*** Opening Exercise input ***
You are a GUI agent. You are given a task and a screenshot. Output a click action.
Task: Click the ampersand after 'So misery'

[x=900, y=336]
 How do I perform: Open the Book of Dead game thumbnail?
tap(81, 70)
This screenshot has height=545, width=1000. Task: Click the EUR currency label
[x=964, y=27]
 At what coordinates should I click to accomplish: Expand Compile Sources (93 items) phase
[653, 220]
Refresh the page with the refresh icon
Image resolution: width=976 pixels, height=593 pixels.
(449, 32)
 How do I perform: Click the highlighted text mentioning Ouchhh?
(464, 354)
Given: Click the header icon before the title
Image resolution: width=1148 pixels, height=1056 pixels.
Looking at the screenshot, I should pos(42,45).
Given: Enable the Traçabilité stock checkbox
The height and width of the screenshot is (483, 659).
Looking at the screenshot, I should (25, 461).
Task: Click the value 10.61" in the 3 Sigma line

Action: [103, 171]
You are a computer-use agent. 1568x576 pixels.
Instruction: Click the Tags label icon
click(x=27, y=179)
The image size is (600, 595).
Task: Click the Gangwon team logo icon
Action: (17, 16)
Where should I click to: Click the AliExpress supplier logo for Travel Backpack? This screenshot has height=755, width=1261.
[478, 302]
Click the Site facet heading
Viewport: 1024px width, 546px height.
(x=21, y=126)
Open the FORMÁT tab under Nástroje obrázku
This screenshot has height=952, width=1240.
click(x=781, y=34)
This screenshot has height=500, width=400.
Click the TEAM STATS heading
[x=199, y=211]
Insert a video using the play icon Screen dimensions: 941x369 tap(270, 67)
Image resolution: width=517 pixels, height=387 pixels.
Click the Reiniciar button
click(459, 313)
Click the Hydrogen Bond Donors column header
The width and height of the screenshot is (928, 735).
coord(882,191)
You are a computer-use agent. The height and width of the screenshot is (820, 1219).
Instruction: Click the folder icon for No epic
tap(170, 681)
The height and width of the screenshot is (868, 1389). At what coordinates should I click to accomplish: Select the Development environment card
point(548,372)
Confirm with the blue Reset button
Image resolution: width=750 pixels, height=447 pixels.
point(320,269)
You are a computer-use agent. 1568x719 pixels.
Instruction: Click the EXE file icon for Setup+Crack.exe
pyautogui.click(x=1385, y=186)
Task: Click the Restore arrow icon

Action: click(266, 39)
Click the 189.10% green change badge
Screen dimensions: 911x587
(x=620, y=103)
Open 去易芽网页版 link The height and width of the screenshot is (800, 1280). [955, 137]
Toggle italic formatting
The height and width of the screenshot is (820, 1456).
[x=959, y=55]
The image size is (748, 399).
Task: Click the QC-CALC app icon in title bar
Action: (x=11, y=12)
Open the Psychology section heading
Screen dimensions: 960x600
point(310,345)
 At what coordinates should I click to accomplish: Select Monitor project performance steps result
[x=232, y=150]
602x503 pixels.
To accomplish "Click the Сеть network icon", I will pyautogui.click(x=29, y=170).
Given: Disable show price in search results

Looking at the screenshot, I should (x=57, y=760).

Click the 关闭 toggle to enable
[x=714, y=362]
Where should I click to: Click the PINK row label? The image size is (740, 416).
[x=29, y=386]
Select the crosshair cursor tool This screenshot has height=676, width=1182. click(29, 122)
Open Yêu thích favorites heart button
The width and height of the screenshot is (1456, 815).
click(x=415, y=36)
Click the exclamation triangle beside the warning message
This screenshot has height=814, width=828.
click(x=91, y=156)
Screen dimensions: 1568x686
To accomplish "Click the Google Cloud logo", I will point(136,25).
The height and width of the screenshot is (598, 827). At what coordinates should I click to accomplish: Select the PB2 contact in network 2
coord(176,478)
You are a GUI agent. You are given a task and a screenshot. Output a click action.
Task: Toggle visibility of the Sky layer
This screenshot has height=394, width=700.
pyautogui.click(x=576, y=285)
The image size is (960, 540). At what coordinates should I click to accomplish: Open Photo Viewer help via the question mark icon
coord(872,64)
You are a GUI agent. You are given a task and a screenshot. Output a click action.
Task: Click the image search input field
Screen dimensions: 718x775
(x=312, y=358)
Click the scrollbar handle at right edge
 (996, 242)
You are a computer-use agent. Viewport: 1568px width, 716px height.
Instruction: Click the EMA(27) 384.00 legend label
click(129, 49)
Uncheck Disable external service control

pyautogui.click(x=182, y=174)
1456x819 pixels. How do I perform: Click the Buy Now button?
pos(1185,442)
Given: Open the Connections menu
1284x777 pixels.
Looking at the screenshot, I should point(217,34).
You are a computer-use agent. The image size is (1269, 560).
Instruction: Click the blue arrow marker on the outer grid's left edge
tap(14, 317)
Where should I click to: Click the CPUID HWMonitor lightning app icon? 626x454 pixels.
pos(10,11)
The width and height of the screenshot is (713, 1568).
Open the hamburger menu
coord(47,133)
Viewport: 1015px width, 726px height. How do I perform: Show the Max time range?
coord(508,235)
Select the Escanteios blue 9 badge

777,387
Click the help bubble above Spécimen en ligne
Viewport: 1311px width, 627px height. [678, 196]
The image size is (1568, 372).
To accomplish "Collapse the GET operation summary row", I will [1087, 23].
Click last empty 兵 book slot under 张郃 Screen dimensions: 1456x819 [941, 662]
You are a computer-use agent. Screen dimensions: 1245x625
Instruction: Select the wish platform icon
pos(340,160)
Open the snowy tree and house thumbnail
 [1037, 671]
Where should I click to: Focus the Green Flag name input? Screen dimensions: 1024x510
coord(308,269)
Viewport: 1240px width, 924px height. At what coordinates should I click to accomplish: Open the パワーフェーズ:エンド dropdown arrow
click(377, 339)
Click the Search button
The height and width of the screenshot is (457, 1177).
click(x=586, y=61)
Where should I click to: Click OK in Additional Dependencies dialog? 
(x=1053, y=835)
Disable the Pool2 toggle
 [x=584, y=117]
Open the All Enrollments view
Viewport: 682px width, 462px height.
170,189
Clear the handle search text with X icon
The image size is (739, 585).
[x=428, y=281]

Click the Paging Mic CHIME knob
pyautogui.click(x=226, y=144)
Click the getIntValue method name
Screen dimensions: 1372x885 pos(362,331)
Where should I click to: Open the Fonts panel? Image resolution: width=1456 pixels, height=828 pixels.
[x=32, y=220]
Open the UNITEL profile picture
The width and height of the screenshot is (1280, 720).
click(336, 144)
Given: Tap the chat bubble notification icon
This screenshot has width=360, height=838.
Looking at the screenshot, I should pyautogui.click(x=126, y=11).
*** Closing Exercise input ***
Take the entries above and copy out all lines with the string "under".

Open the FORMÁT tab under Nástroje obrázku
Click last empty 兵 book slot under 张郃 Screen dimensions: 1456x819 [941, 662]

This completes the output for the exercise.